Masalahnya terletak pada fase
terakhir aktifasi ventrikel. Fase terakhir adalah depolarisasi ventrikel kanan
yan terlambat. Pada EKG proses ini
terekam sebagai R di V1 dan sebaliknya, S di V6. Gelombang R tampak lebar, biasanya
lebih tinggi dari r. Gelombang S juga tampak lebar (slurred). Proses terakhir
inilah yang membedakan aktifasi ventrikel pada RBBB dibanding keadaan normal.

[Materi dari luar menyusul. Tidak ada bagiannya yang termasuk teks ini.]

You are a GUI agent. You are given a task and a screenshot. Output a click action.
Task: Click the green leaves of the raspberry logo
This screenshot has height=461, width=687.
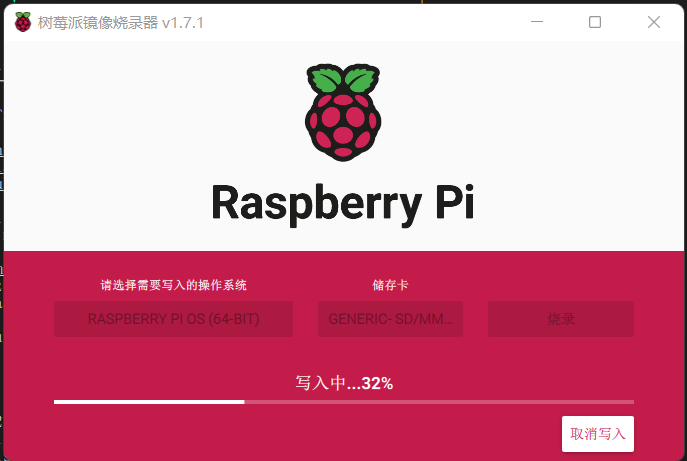click(x=343, y=79)
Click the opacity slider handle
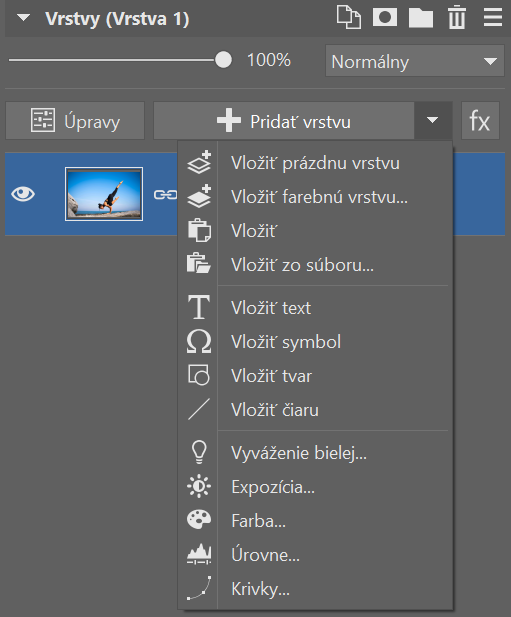Image resolution: width=511 pixels, height=617 pixels. [x=223, y=60]
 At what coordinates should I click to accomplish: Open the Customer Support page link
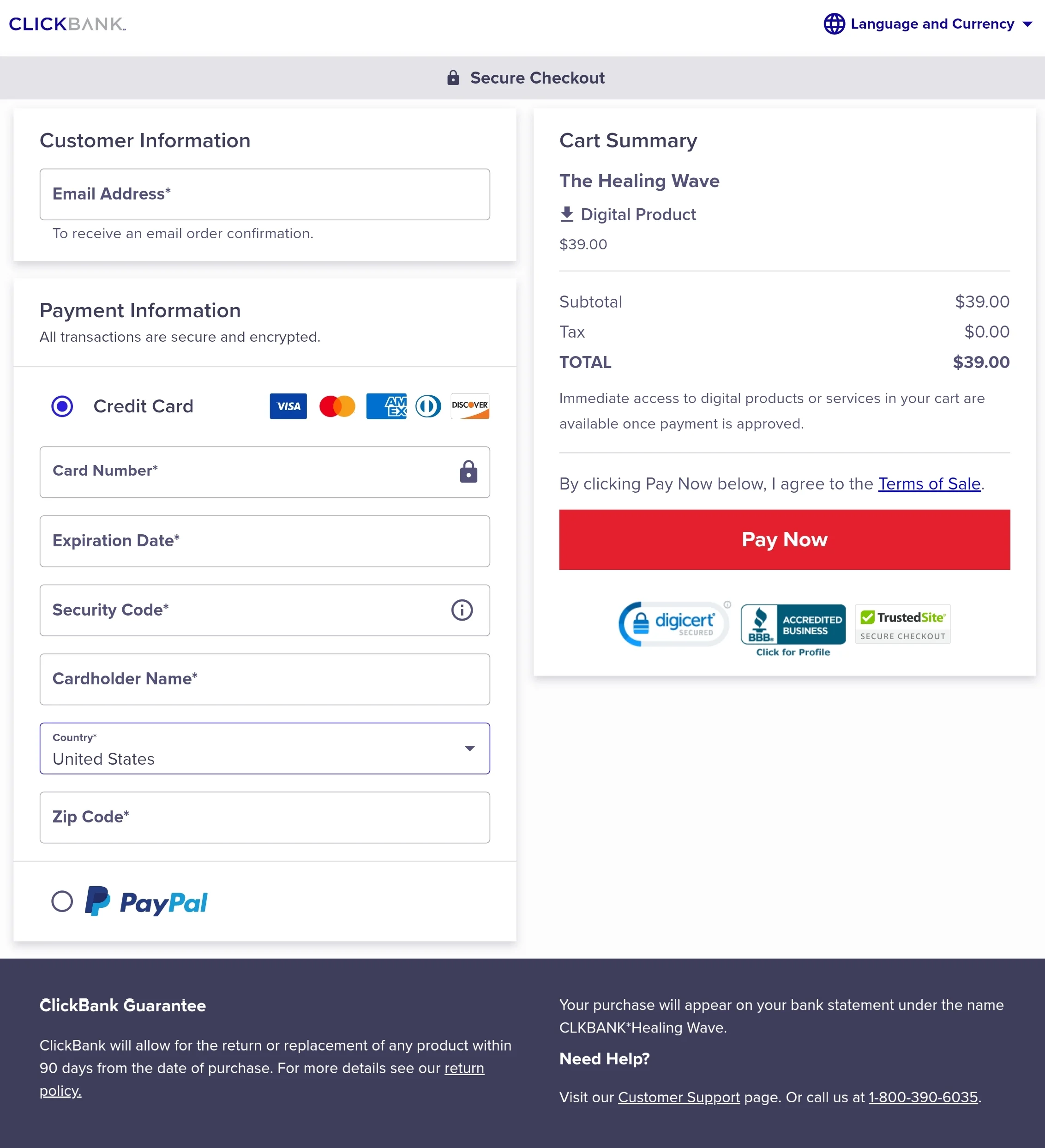pos(679,1097)
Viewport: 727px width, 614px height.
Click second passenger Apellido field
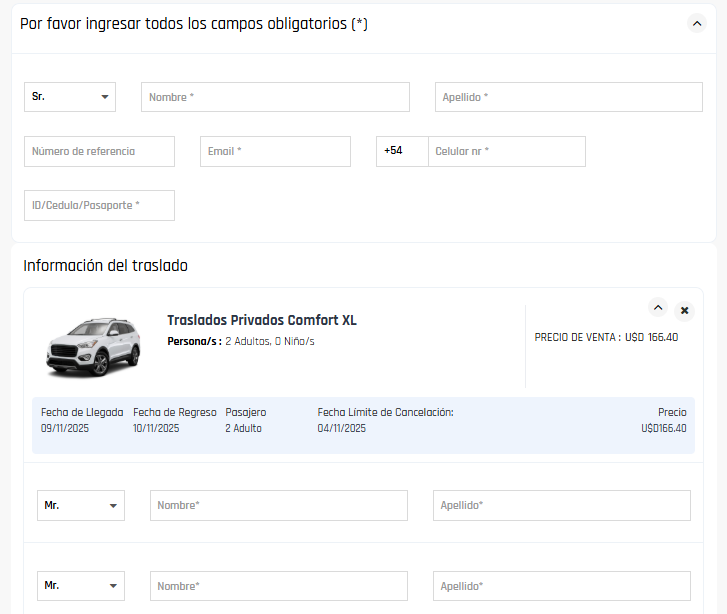[x=561, y=586]
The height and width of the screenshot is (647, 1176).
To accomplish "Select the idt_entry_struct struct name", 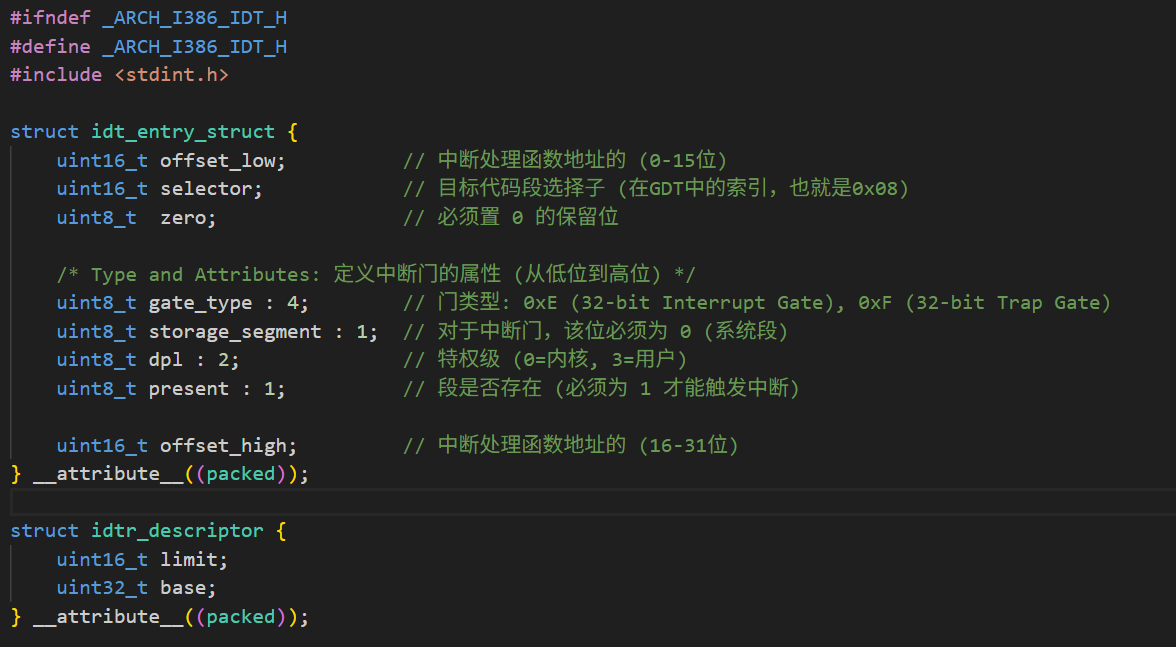I will click(x=182, y=131).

Akibatnya adalah perubahan arah vektor terminal QRS ke kanan depan dengan
gambaran S lebar (slurred) di sadapan precordial kiri, menuju ventrikel kanan.
Kriteria
diagnosis RBBB yaitu:
a) Durasi
QRS > 0,12 detik
b) Kompleks
QRS berbentuk trifasik (rSR’) di sandapan prekardial kanan (V1-V3). Biasanya
disertai depresi segmen ST dan gelombang T terbalik.
c) Gelombang
S lebar di sandapan prekordial lateral (V5,V6) dan I.
d) Onset
intrinsicoid deflection di V6 normal.
RBBB inkomplit
RBBB inkomplit memiliki
durasi QRS yang normal. Pada RBBB inkomplit, terjadi block parsial atau
perlambatan konduksi di berkas cabang kanan, dengan demikian masih ada implus
yang dapat melewatinya untuk mengaktifasi ventrikel kanan secara normal.
b. Left
Bundle Branch Block (LBBB)
LBBB
terjadi akibat adanya hambatan atau block implus pada tingkat berkas cabang
kiri. Karena block ada diberkas cabang kiri dengan sendirinya fase awal
aktifasi ventrikel (aktifasi septum) pasti berubah. Artinya, aktifasi septum
tidak lagi berlangsung dari sisi kiri ke kanan, melainkan sebaliknya. Aktifasi
septum pada LBBB berlangsung sangat lambat dari otot ke otot. Karena itu waktu
yang diperlukan lebih lama tidak heran jika durasi QRS pun akan menjadi lebih
lebar.
Pada
LBBB urutan aktifasi ventrikel menjadi abnormal, baik dalam vektor awal maupun
vektor akhir kompleks QRS. Akibat block, eksitasi ventrikel akan di mulai oleh
implus yang dihantarkan melalui berkas cabang kanan. Berkas cabang kanan
berjalan dari atas septum ke distal (di sisi kanan septum interventrikel)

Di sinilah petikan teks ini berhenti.